| Exercise goal |
Repeat the records word for word, from the first line through the line containing "Aspen 4Takt (5l) (75, 996)", including both of those lines.

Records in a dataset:
"""

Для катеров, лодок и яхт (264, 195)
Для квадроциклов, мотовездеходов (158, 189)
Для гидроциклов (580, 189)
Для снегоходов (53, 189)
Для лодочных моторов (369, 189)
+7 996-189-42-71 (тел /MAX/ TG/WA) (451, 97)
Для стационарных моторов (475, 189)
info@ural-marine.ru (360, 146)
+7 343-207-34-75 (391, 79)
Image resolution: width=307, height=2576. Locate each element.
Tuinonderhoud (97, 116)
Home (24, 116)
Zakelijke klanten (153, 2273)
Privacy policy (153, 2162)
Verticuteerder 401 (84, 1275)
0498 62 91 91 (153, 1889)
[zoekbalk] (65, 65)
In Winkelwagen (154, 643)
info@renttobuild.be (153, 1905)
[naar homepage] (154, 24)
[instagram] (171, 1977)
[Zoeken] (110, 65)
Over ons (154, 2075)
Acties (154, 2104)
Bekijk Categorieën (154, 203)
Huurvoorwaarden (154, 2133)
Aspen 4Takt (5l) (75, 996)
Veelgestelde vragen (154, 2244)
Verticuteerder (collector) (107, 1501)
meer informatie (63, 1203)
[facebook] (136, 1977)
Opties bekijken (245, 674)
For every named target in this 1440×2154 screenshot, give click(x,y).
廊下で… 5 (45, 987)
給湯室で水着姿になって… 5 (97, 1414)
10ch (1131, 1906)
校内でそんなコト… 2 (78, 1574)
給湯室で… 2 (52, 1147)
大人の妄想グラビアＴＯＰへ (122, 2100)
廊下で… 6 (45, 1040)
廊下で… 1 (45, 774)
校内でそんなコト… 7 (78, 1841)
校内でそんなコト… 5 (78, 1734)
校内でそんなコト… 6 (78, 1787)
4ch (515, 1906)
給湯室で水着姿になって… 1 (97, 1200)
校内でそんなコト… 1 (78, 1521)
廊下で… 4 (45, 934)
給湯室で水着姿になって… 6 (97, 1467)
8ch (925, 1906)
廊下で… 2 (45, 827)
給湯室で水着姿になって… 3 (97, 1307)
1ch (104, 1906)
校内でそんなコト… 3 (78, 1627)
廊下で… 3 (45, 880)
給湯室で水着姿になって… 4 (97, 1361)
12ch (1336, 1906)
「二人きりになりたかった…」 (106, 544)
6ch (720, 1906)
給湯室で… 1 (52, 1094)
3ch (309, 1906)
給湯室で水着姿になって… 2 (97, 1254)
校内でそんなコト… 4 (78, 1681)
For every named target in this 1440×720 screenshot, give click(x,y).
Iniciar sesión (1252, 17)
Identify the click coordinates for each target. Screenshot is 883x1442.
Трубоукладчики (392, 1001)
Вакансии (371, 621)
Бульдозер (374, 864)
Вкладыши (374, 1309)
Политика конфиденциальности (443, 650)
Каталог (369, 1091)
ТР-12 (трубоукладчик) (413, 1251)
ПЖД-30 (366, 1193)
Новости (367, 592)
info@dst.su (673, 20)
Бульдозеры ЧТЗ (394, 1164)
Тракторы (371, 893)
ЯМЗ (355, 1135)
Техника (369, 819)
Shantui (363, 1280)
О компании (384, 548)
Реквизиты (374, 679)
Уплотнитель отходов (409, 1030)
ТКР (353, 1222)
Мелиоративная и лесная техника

"""

| Response for this exercise |
Для катеров, лодок и яхт (264, 195)
Для квадроциклов, мотовездеходов (158, 189)
Для гидроциклов (580, 189)
Для снегоходов (53, 189)
Для лодочных моторов (369, 189)
+7 996-189-42-71 (тел /MAX/ TG/WA) (451, 97)
Для стационарных моторов (475, 189)
info@ural-marine.ru (360, 146)
+7 343-207-34-75 (391, 79)
Image resolution: width=307, height=2576. Locate each element.
Tuinonderhoud (97, 116)
Home (24, 116)
Zakelijke klanten (153, 2273)
Privacy policy (153, 2162)
Verticuteerder 401 (84, 1275)
0498 62 91 91 (153, 1889)
[zoekbalk] (65, 65)
In Winkelwagen (154, 643)
info@renttobuild.be (153, 1905)
[naar homepage] (154, 24)
[instagram] (171, 1977)
[Zoeken] (110, 65)
Over ons (154, 2075)
Acties (154, 2104)
Bekijk Categorieën (154, 203)
Huurvoorwaarden (154, 2133)
Aspen 4Takt (5l) (75, 996)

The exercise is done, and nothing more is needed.